Un diagnostic partagé par les professionnels concernant la filière viande de manière générale (blanche et rouge). Le premier point de fragilité, c’est essentiellement l’alimentation du bétail. «Nous avons un déficit en aliments de bétail.
Nous avons donc tout à faire pour développer ce segment. Il y a une marge de progression très limitée dans un pays où les fourrages naturels sont de plus en plus rares et les steppes en dégradation. La capacité à produire des fourrages est limitée par le changement climatique et les sécheresses récurrentes.
La plupart des terres irriguées sont réservées à d’autres cultures plus rentables. Nous sommes aujourd’hui face à une situation de déficit structurel de plus en plus chronique en fourrage et en aliments de bétail d’une manière générale», met-il en exergue.

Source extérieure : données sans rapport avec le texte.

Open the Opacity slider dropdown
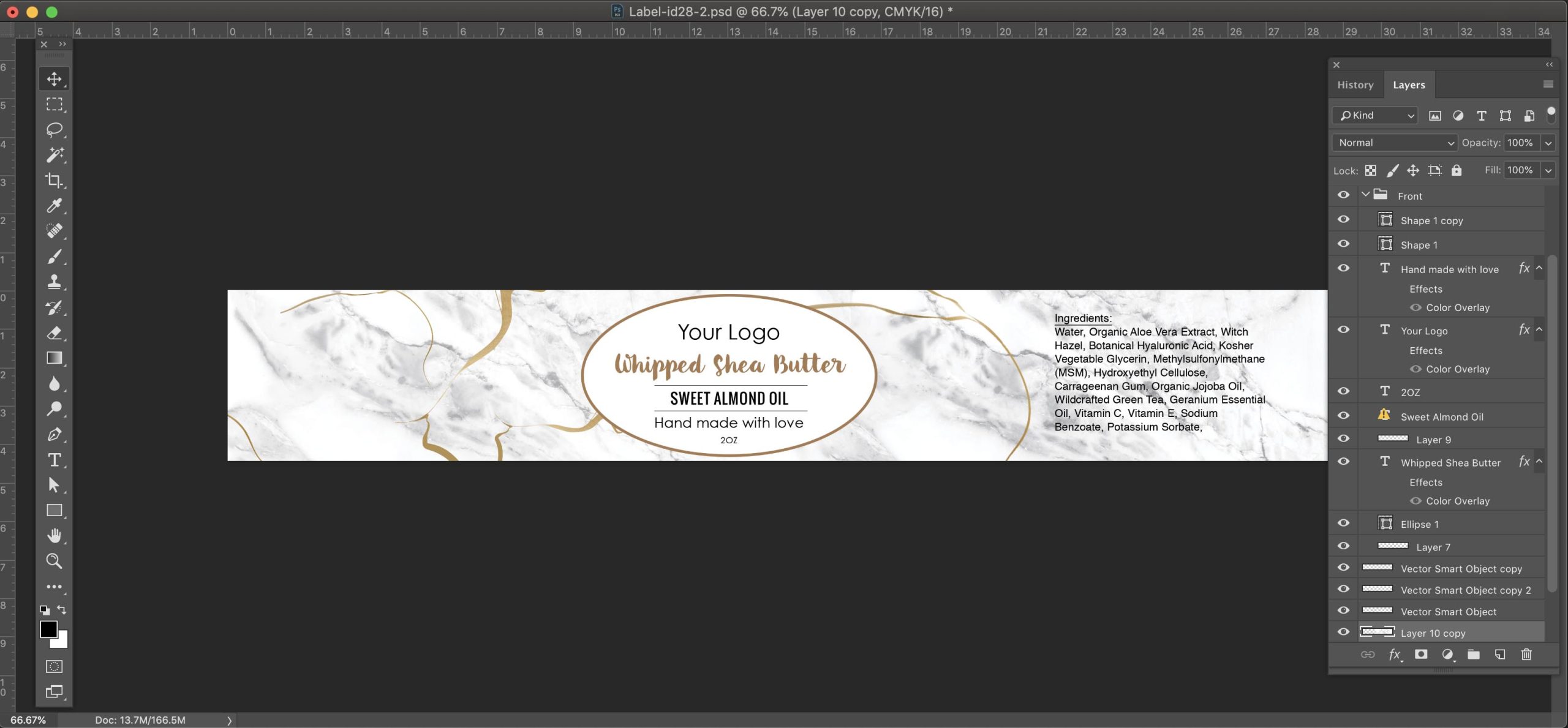This screenshot has height=728, width=1568. 1549,143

Une dominance de petits producteurs
Depuis des décennies, l’importation pour combler le déficit a été un choix. L’Algérie a eu recours à l’importation de maïs, de tourteau de soja et d’orge qui constituent les composantes essentielles de l’alimentation. «Nous avons donc une filière très intégrée au marché mondial.
La filière avicole est totalement industrialisée et dépendante des facteurs de production importés. Elle est caractérisée par une dominance de petits producteurs qui fonctionnent selon un modèle industriel sans le maîtriser, ils sont de taille trop petite pour pouvoir faire des économies d’échelle.
Nous avons l’un des taux de conversion de l’alimentation les plus faibles du bassin méditerranéen. Ceci s’explique par la faiblesse de la taille de ce type d’élevage. Il ne faut pas l’éliminer mais pousser à l’émergence de filières distinctes.
Il y a la filière industrielle pilotée par de grands opérateurs privés, qui augmente en taille et qui améliore la performance technique et ramène des niveaux de performance proches des standards internationaux.
Et en même temps, promouvoir ou aider à la conversion des petits agriculteurs vers des filières de qualité, ils ne seraient plus dans un modèle industriel tel qu’ils prétendent le faire aujourd’hui sans succès, mais plutôt sur des modèles semi-intensifs, qui valoriseraient des produits locaux vendus avec des prix que le consommateur accepterait parce que ce seraient des produits de qualité», précise-t-il.
Il est favorable à l’émergence de champions nationaux de taille relativement importante qui «s’associent à des partenaires internationaux pour maîtriser le modèle agro-industriel et faire des économies d’échelle.
Par ailleurs, il faut aussi encourager la conversion des dizaines de milliers de petits territoires qui créent de l’emploi et de la dynamique. Il faut les accompagner à transformer leur système d’élevage vers des systèmes semi-intensifs avec la notion de qualité et de la traçabilité.
Donc, le marché sera segmenté en filière agricole, des produits issus de l’industrie agricole, d’autres issus d’une filière semi-intensive semi-artisanale, et qui valoriserait le travail humain, le savoir-faire des agriculteurs locaux et qui permettrait donc d’offrir sur le marché une diversité de produits». L’Etat doit garantir à cette filière la stabilité de l’importation.
Ces dernières années, on a connu des perturbations qui ont empêche les gros investisseurs d’avoir de la visibilité sur le long terme. «Vous imaginez quelqu’un qui investit dans des capacités importantes et par des restrictions à l’importation, il est obligé d’utiliser uniquement 50% de ses capacités de production.
Ça veut dire que 50% des coûts fixes sont répertoriés sur les coûts de production, ce qui renchérit le coût d’un kilogramme de poulet», explique-t-il.
Il reconnaît l’existence d’un grand problème de statistiques très peu maîtrisées d’ailleurs pour la filière agricole et des viandes parce que cela reste une filière assez informelle. «Or, on ne peut pas développer une filière si on n’a pas des statistiques fiables sur les différents cheptels, le profil des producteurs, les coûts de production par sous-filière et par chaîne de valeur. L’absence de ces informations empêche de réfléchir à une stratégie», conclut-il.